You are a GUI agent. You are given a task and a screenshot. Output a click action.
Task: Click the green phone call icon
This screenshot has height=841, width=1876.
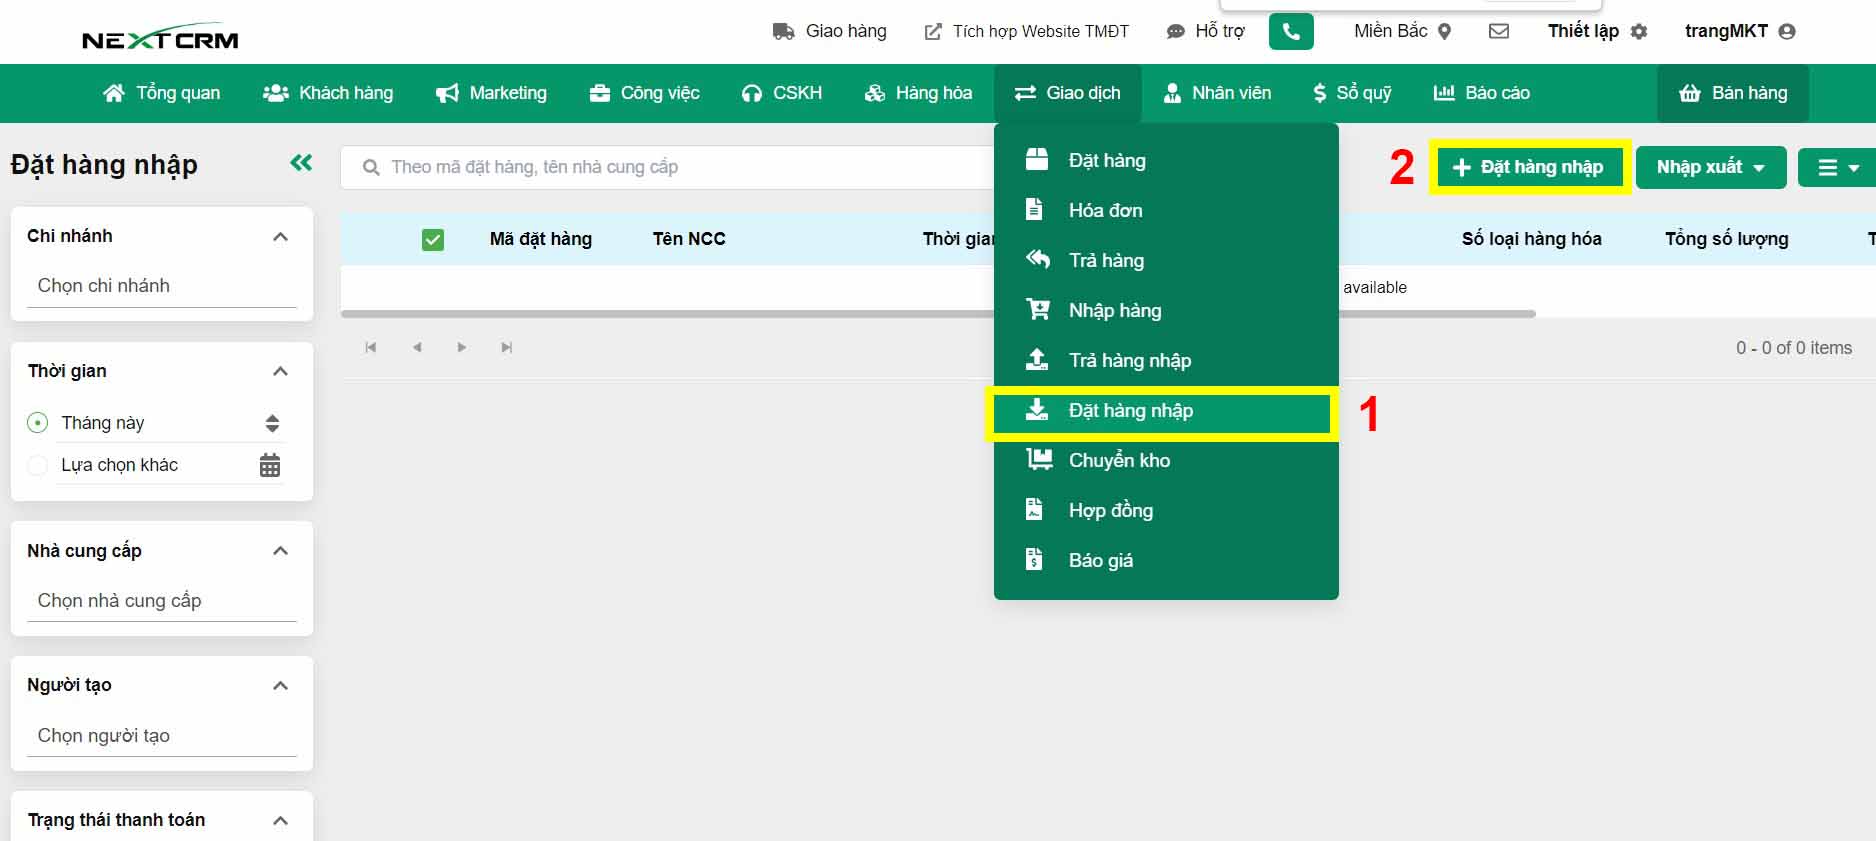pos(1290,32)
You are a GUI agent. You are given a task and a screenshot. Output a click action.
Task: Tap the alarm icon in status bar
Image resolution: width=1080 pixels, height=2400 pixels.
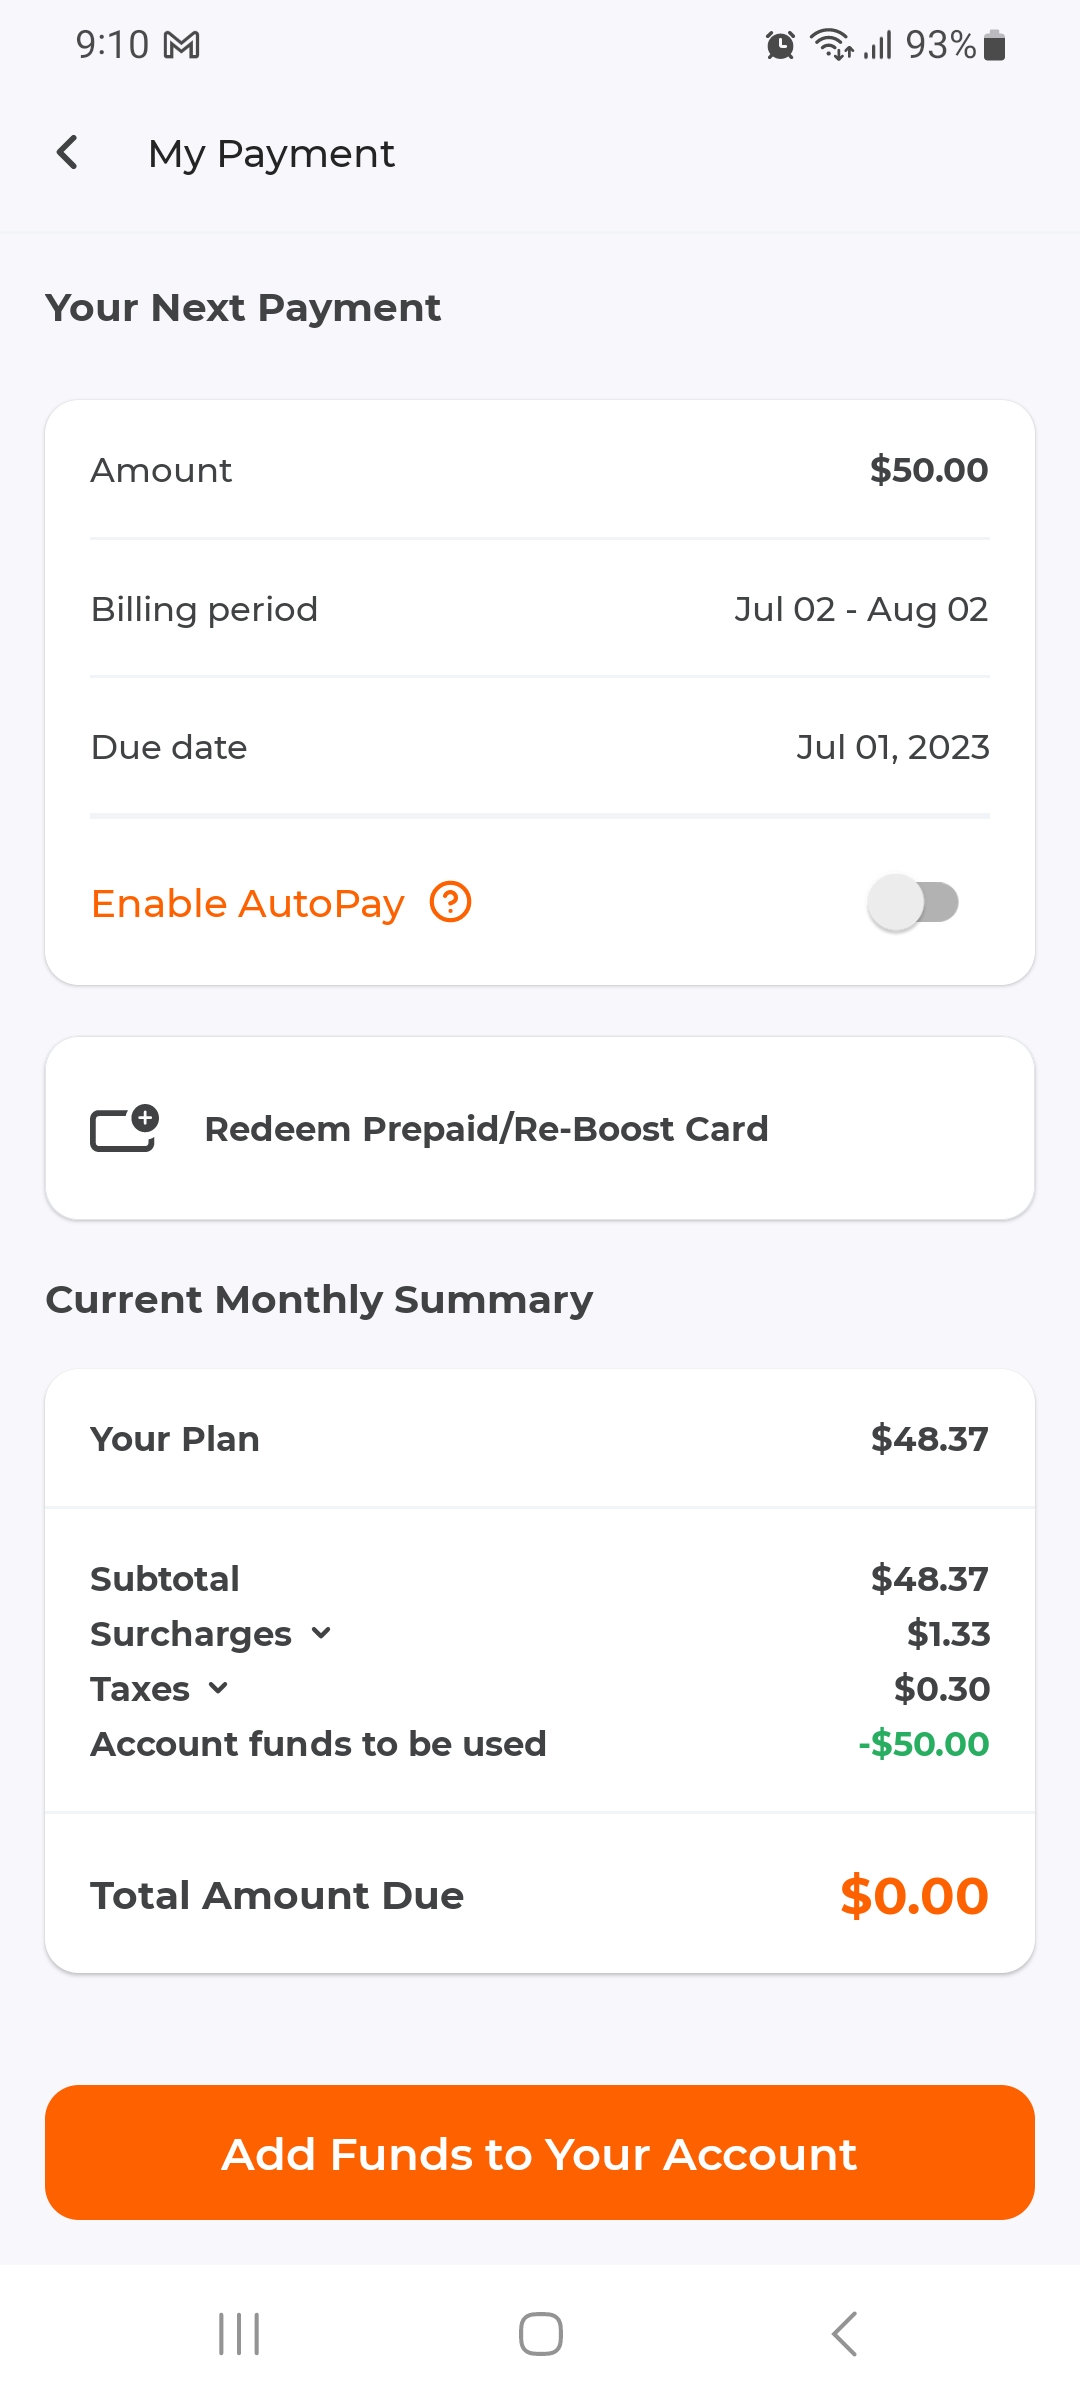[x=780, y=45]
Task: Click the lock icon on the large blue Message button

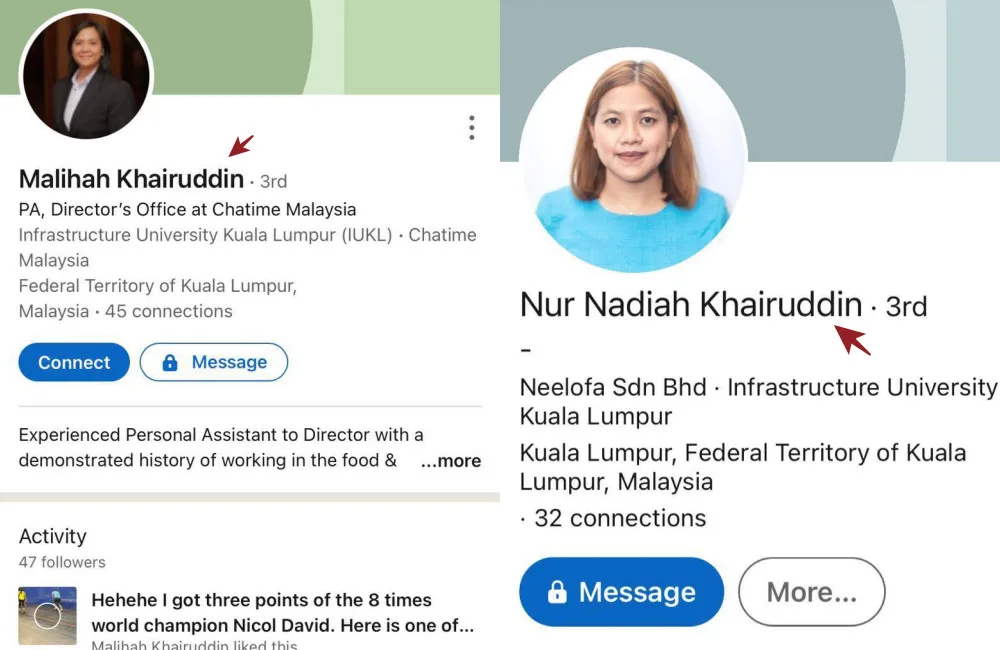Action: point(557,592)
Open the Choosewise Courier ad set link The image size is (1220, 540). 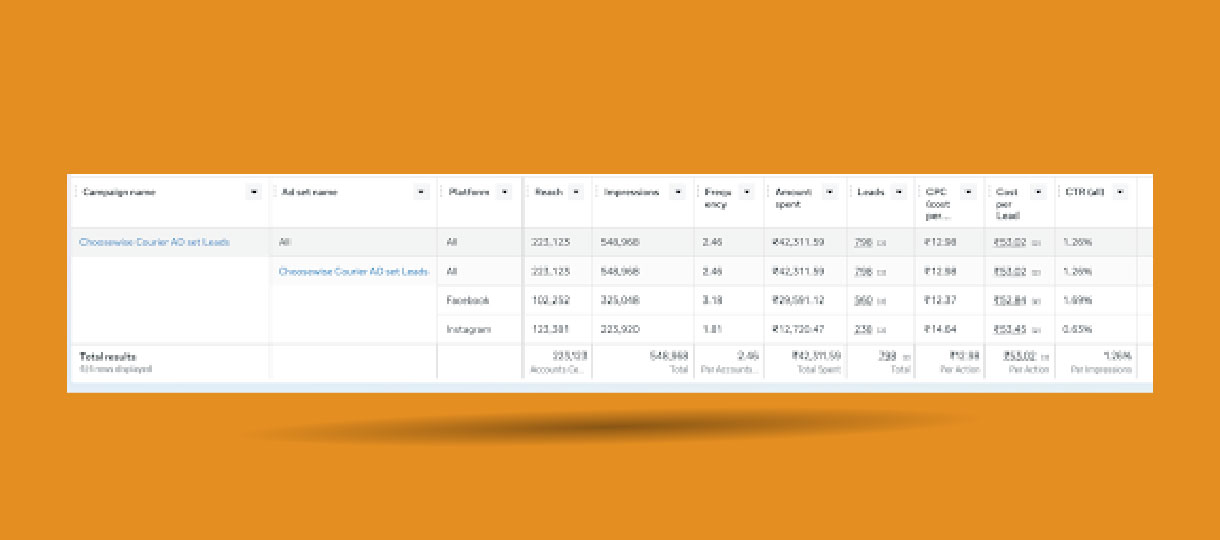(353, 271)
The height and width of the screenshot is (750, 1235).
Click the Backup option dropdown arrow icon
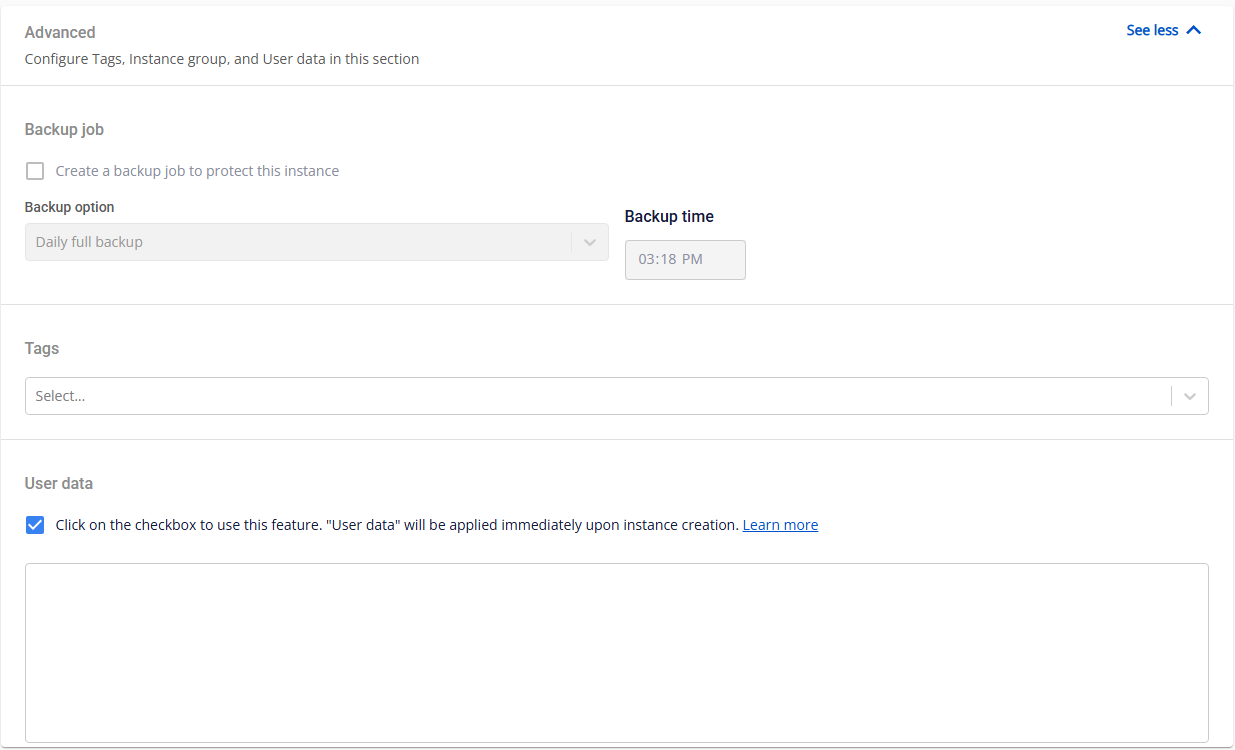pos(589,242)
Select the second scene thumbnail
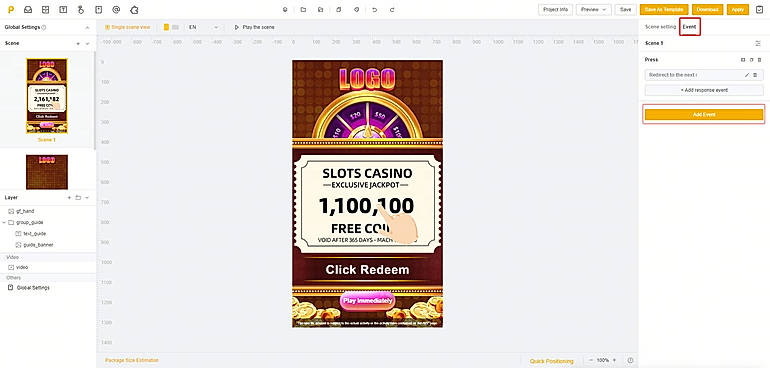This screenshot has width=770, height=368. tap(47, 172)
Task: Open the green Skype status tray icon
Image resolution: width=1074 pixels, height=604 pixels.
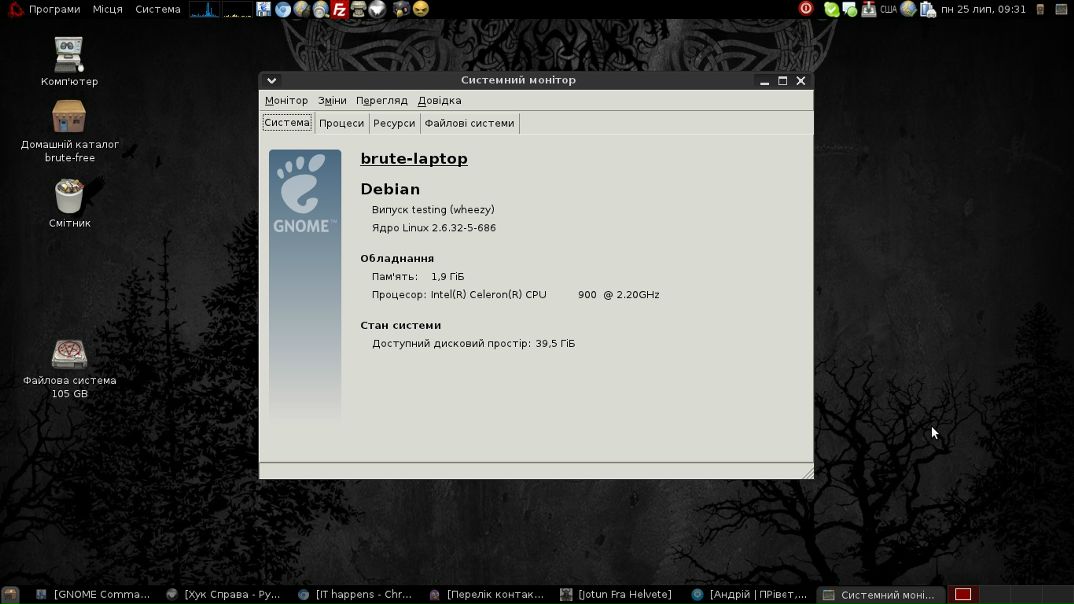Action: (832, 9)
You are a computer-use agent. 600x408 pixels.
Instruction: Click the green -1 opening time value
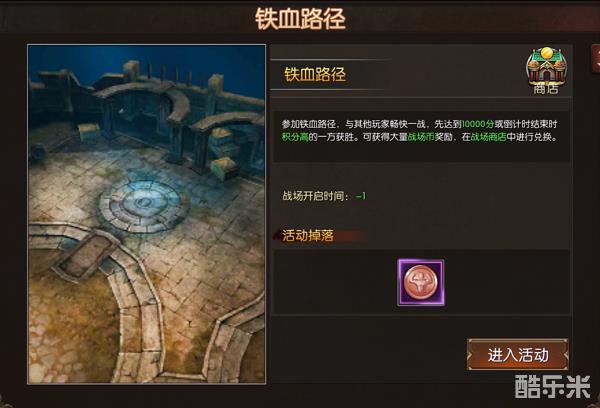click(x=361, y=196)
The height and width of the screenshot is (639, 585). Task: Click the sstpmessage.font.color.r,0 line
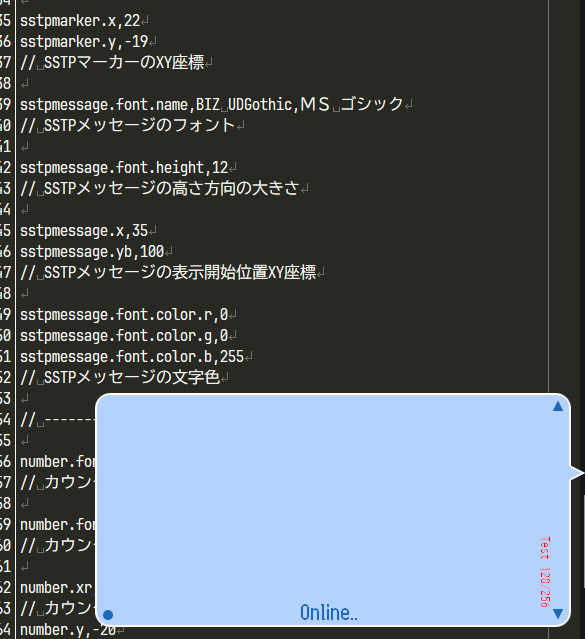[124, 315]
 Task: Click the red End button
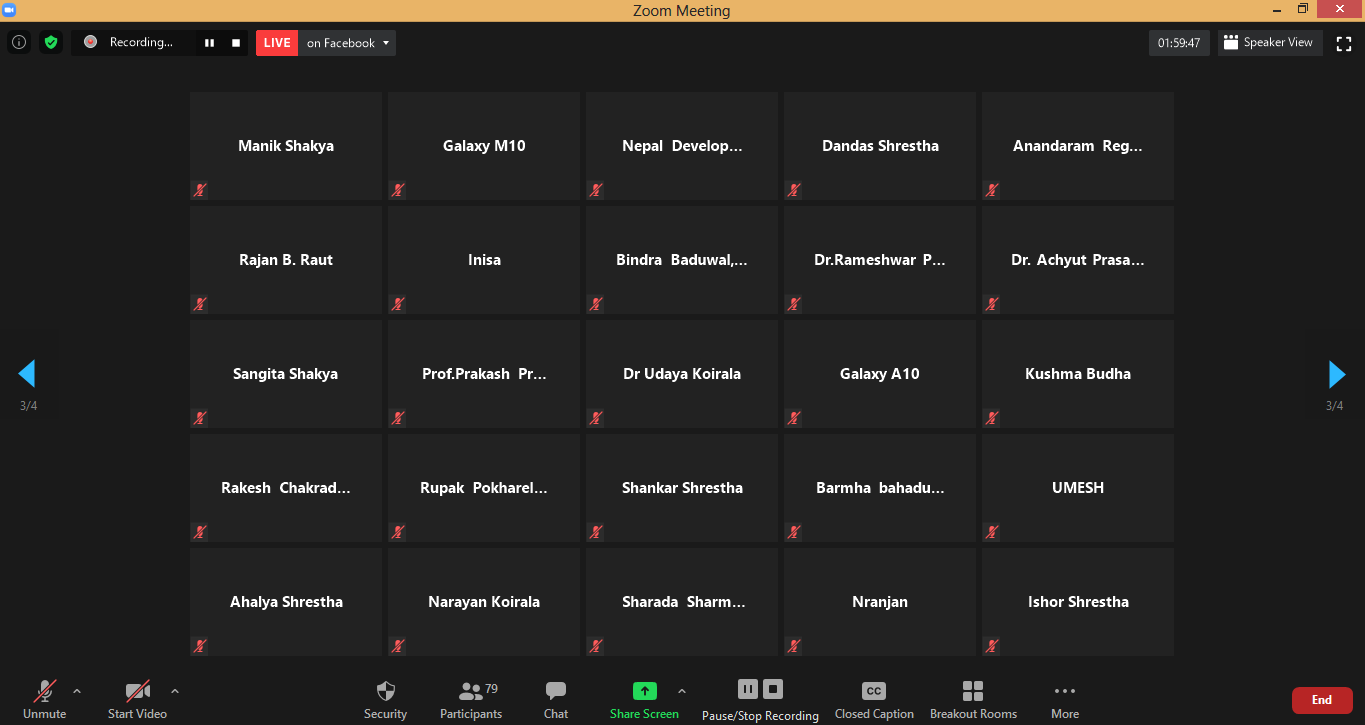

→ Required work
In the listing above, find every line with the string "status" and state how many there are, with no other words.

→ Expected answer
2